- TRECHO CITADO
↓
A dificuldade de acesso ao crédito também aparece nas cartas. “Peço pela sua fineza em atender minha reivindicação aqui exposta, no sentido de poder continuar com minhas atividades na área da construção civil, gerando empregos e contribuindo com o engrandecimento do nosso Brasil. Atualmente, conto com 20 funcionários diretos e, caso não consiga vossa ajuda, serei obrigada a parar com minhas atividades. Sou empresária no ramo da construção civil, estou concluindo o curso de arquitetura, tenho 22 anos. Já edifiquei um empreendimento totalmente com recursos próprios, mas, devido à conjuntura financeira que atravessamos, sou obrigada a pedir vossa ajuda”, diz Giovana Pereira, que escreve de São José, Santa Catarina. Ela pede que o presidente interceda junto aos órgãos competentes para viabilizar crédito para os pequenos empresários.

Carmen Lúcia Gobatti, de Guarulhos, São Paulo, tem 65 anos e mandou uma carta escrita à mão com letras arredondadas. “Somos uma empresa respeitada, muito séria, 100% brasileira. Estamos à beira de fecharmos as portas, lamentável. Faz 40 anos que trabalhamos muito e queremos continuar, mas nosso próprio país nos impede de trabalharmos. Somos uma família e vivemos de nossa metalurgia. Precisamos de ajuda, os impostos abusivos nos impedem de continuar”. Ana Cristina Noce Fraga, de 42 anos, mora em Belo Horizonte e é empresária. “Não é preciso dizer o quanto fiz campanha para a sua eleição. Empreender no Brasil é algo muito difícil. Muitas leis, muitos impostos, muita burocracia e o pequeno sempre fica com a pior parte.”
↑
- INSTRUÇÕES DO EXERCÍCIO
De acordo com o trecho citado, quantos funcionários diretos Giovana Pereira afirma ter atualmente? A listagem não tem qualquer papel nesta atividade.

- DADOS FORNECIDOS
↓
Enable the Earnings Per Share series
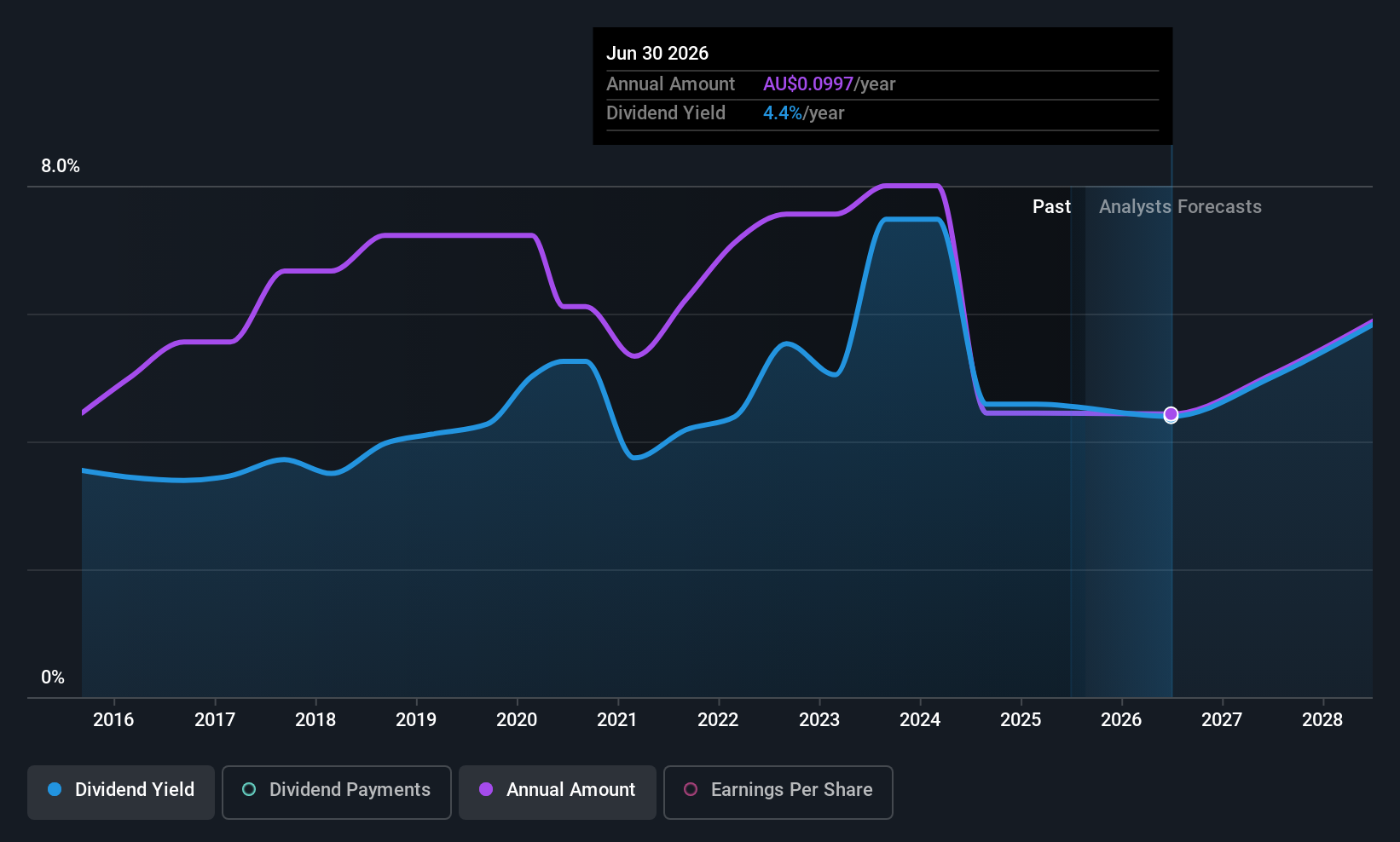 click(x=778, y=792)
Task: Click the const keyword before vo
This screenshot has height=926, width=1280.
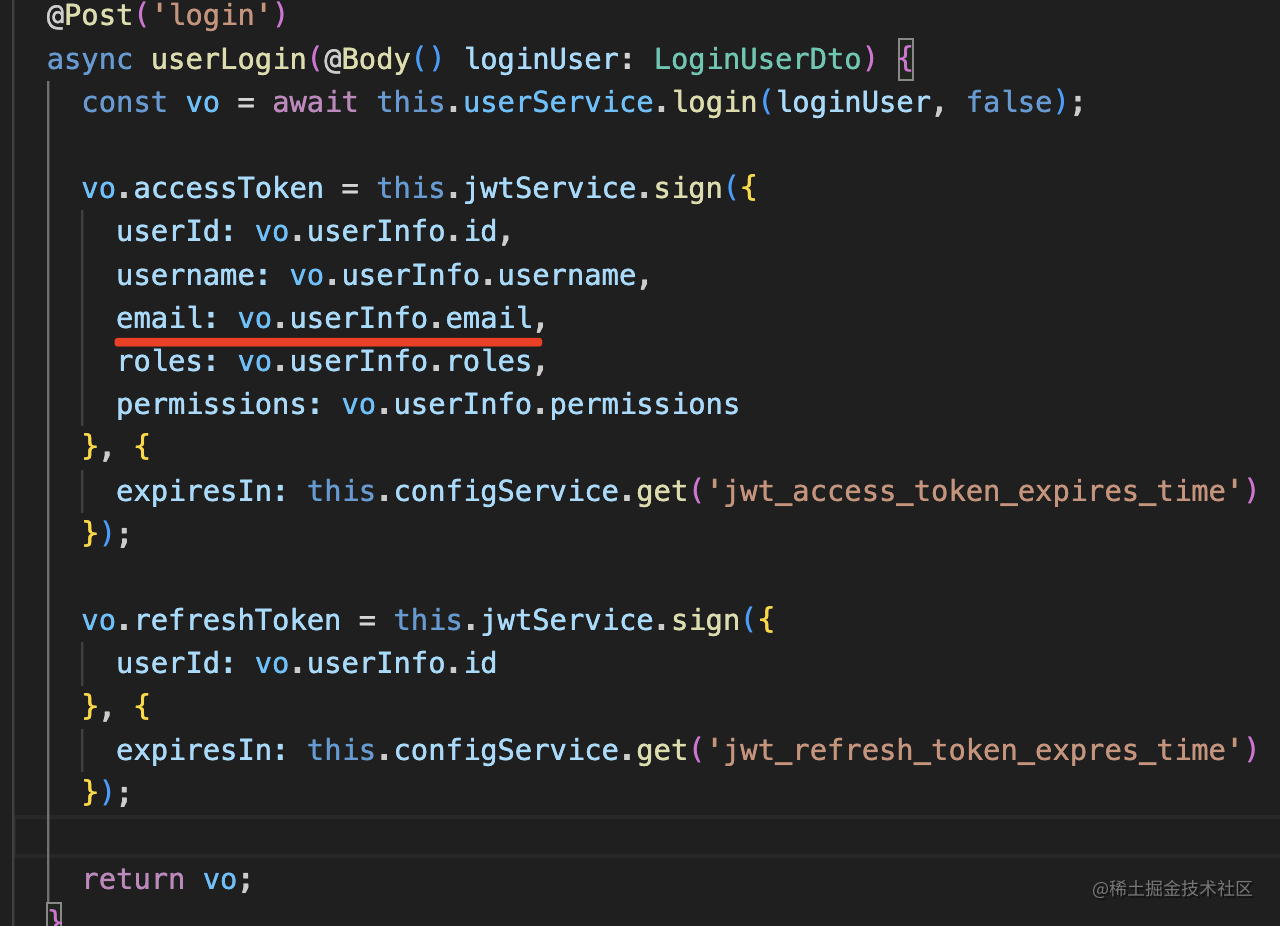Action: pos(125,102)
↑
↓
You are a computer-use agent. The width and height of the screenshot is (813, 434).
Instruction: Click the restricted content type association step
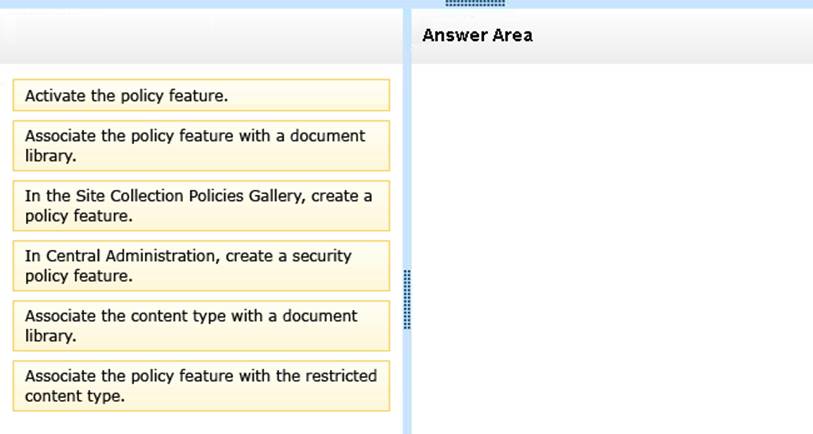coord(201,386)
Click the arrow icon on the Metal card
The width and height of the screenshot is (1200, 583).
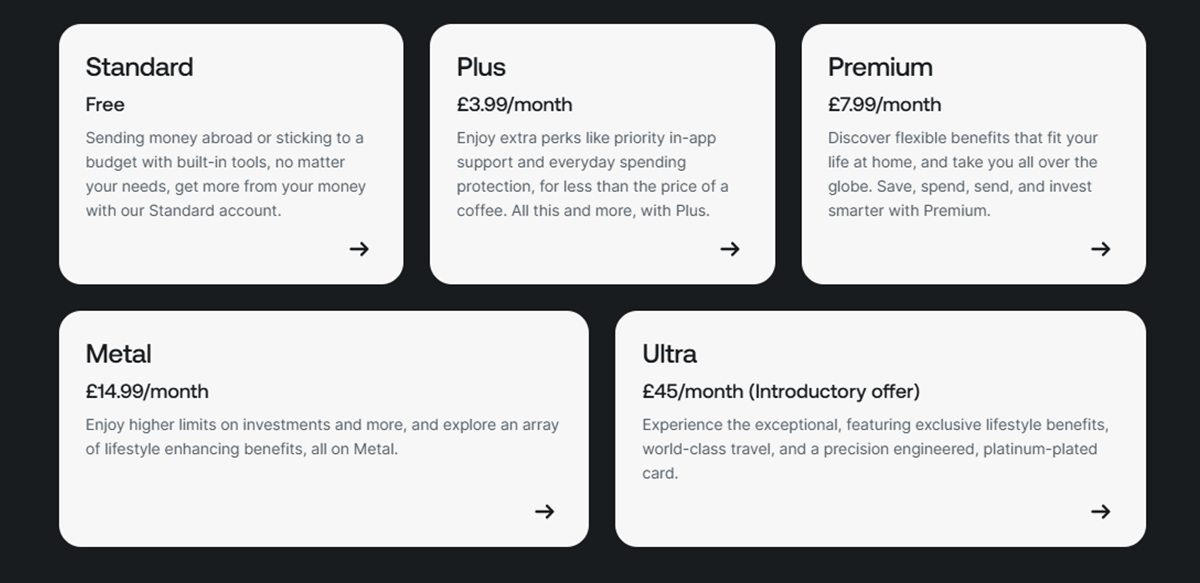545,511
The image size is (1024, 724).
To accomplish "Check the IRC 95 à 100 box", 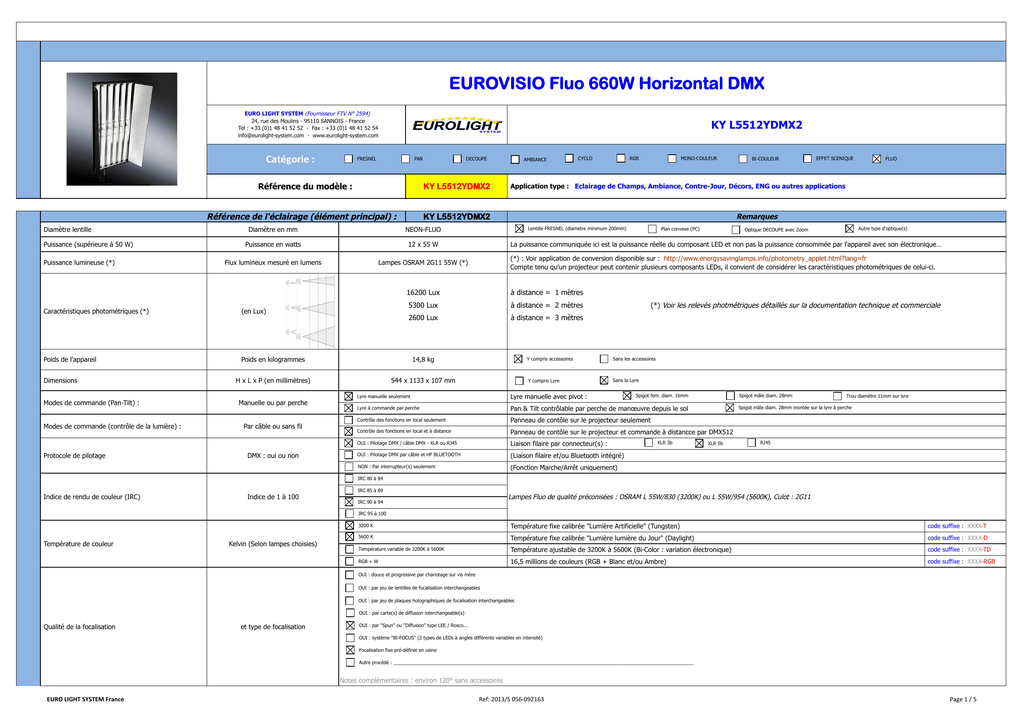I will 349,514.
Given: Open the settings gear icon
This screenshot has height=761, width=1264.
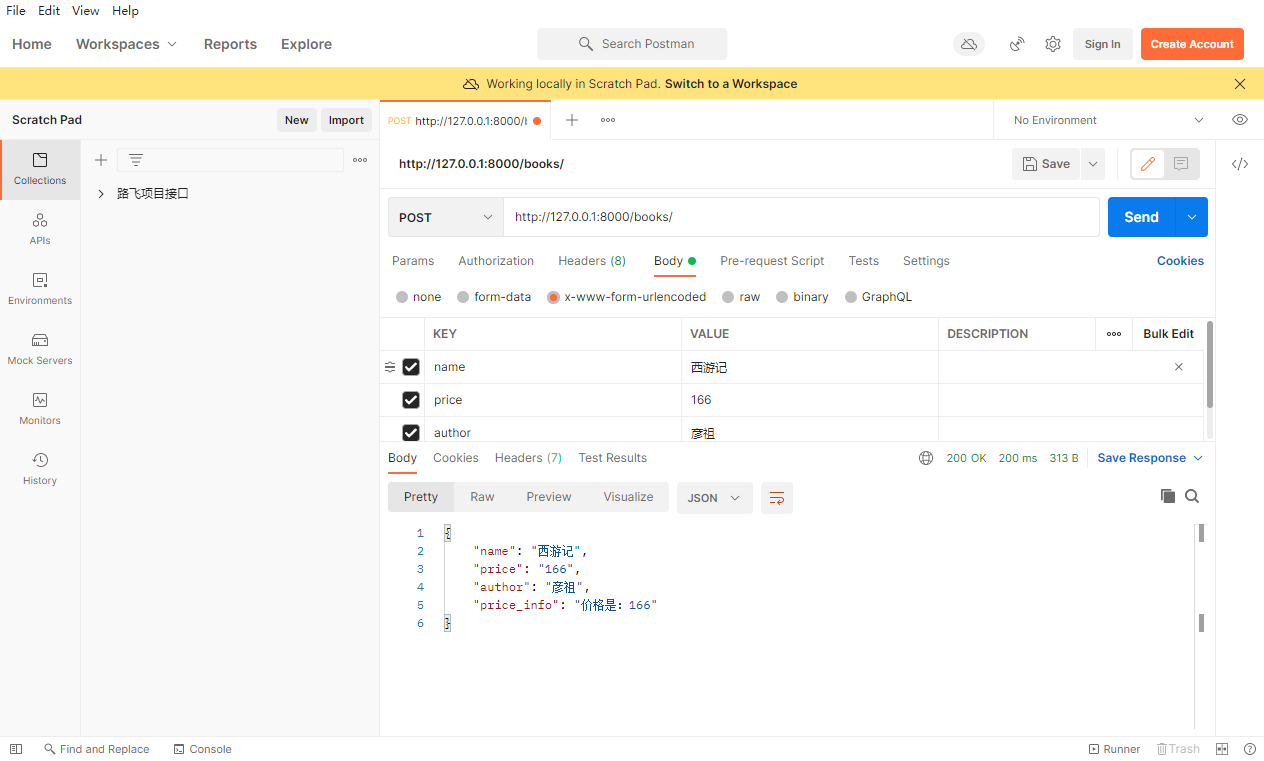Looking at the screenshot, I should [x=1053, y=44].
↑
↓
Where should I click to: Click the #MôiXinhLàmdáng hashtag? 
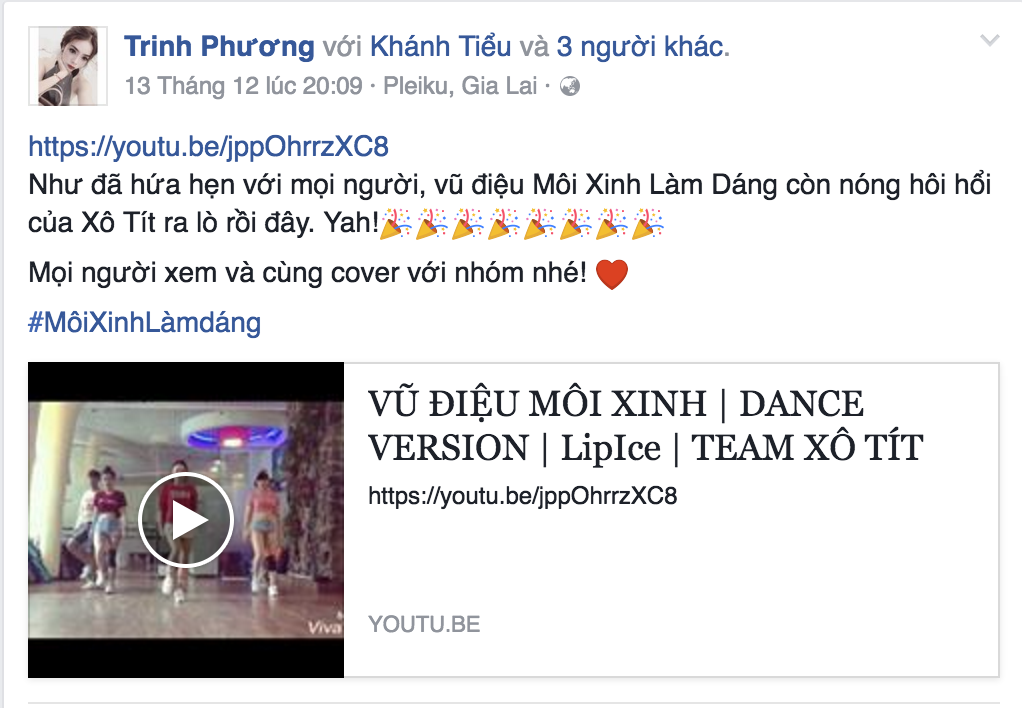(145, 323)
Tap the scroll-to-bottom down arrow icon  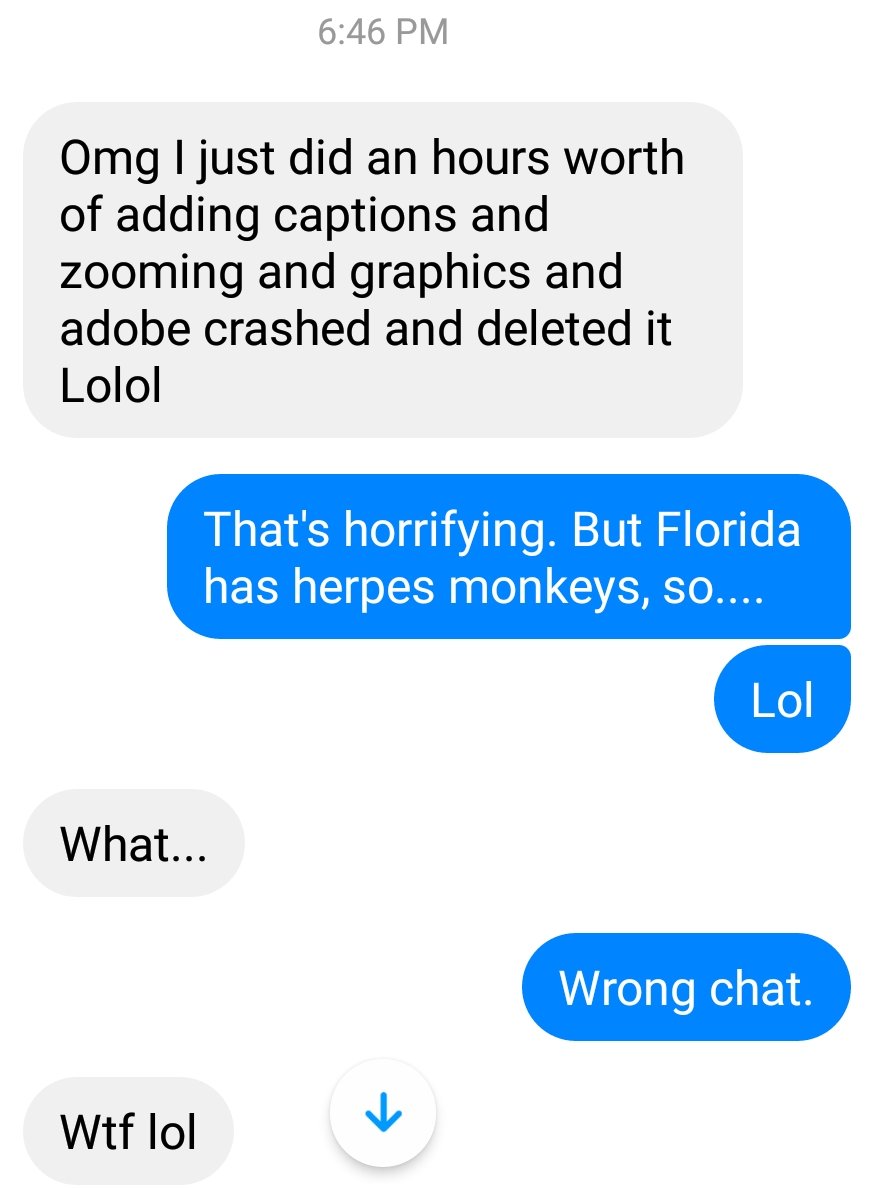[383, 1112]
↑
- RESULTADO DO EXERCÍCIO
Vinte funcionários diretos.